§ **Requirement**
I would like the records restated word for word, without the pictures.

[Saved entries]
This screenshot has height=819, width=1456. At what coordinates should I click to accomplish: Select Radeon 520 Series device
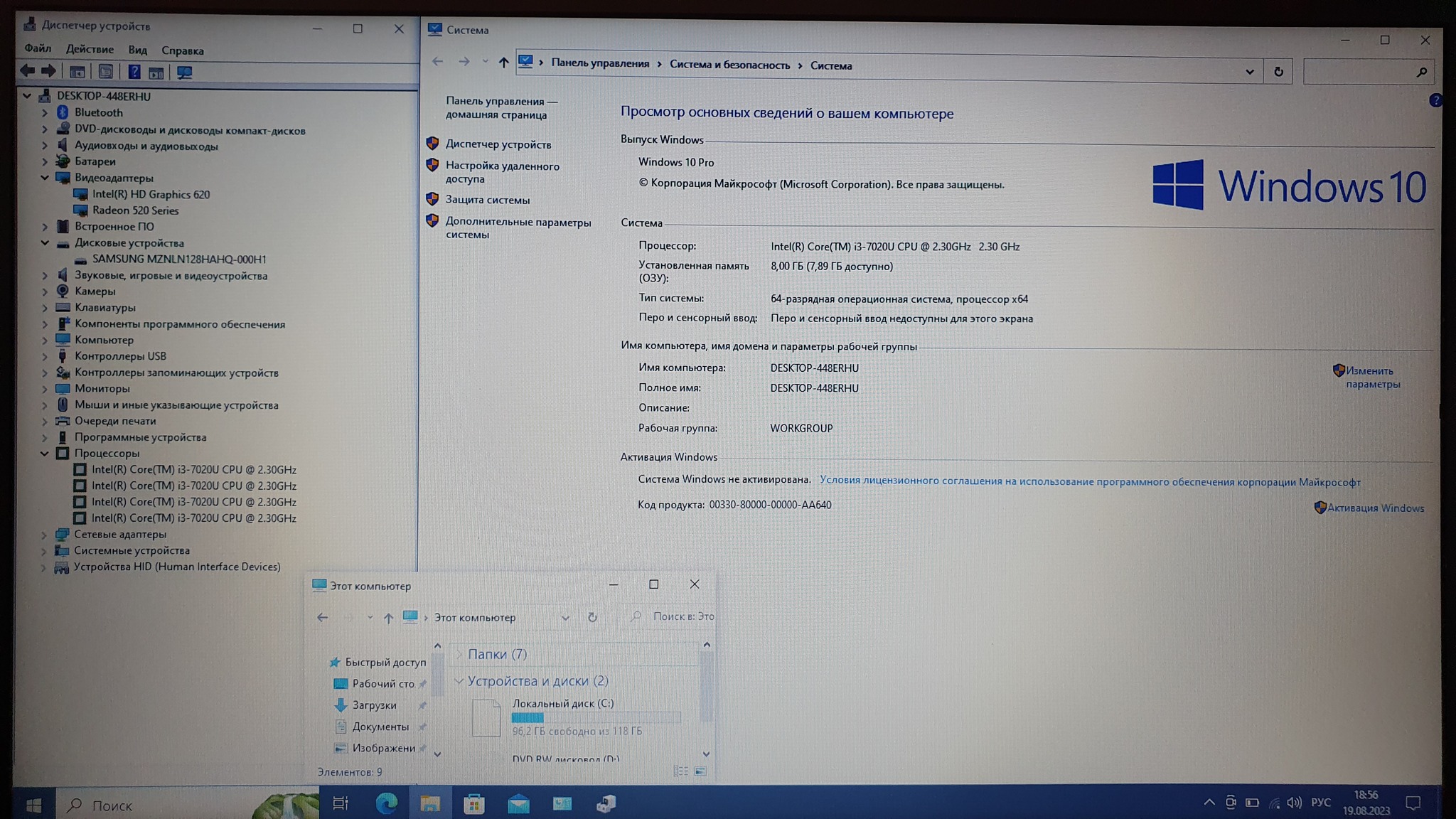135,210
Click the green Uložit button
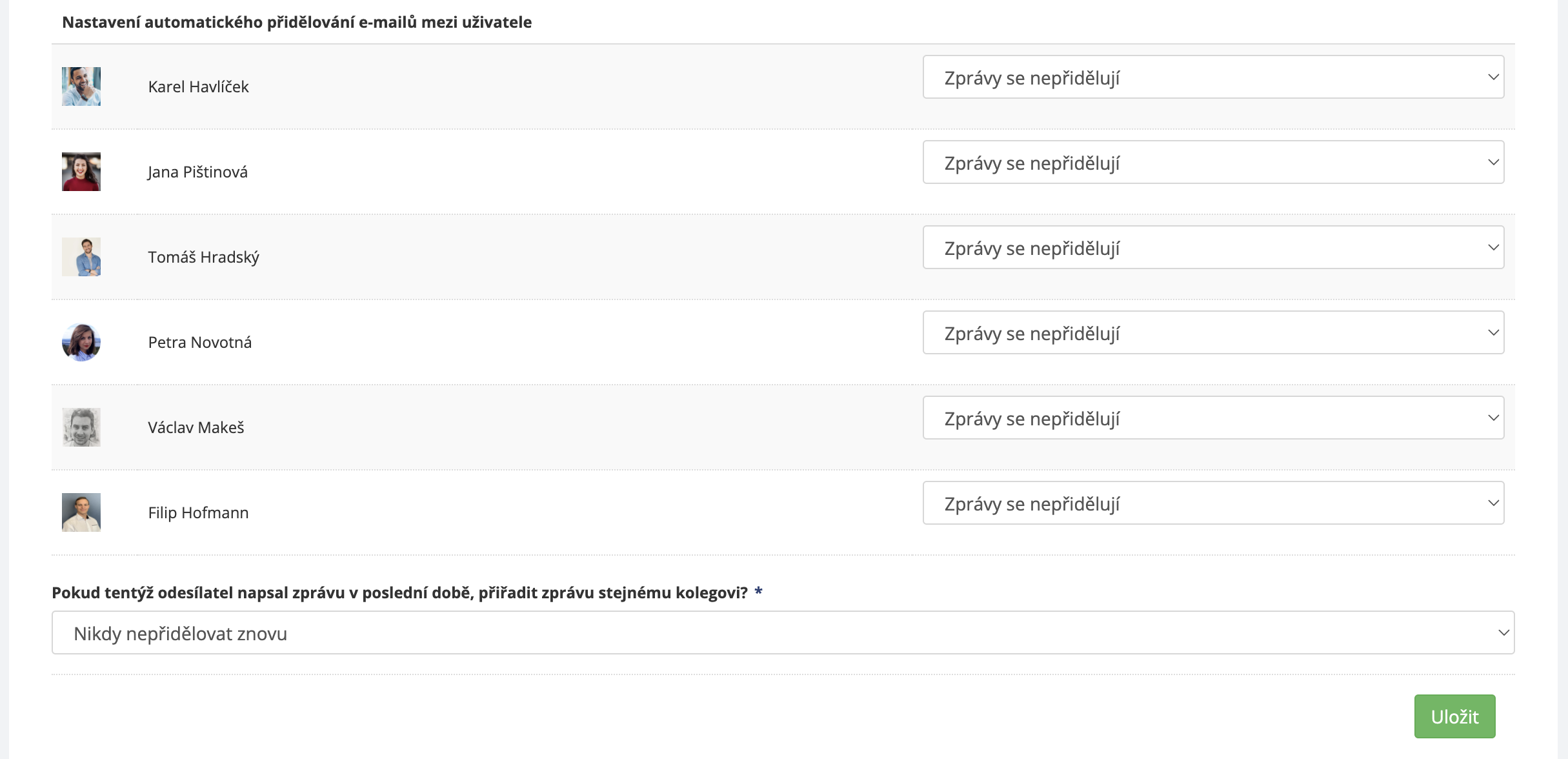Screen dimensions: 1568x759 pyautogui.click(x=1454, y=716)
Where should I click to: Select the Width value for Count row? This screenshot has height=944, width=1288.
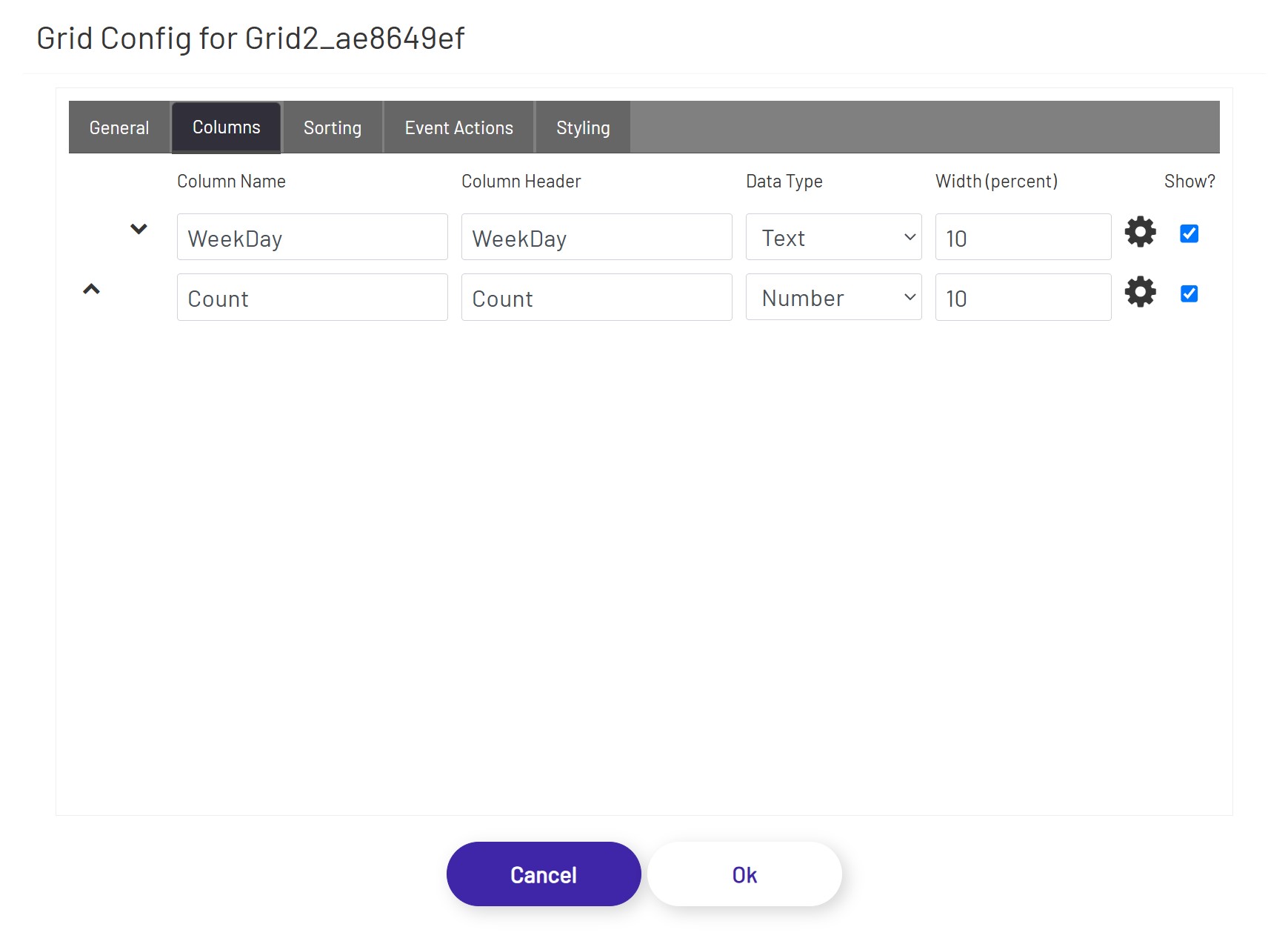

§ **Result**
This screenshot has height=819, width=1456. At what coordinates should I click to accomplish: Select Radeon 520 Series device
135,210
Click the green Uložit button
Screen dimensions: 1568x759 pyautogui.click(x=1454, y=716)
Where should I click to: Select the Width value for Count row? This screenshot has height=944, width=1288.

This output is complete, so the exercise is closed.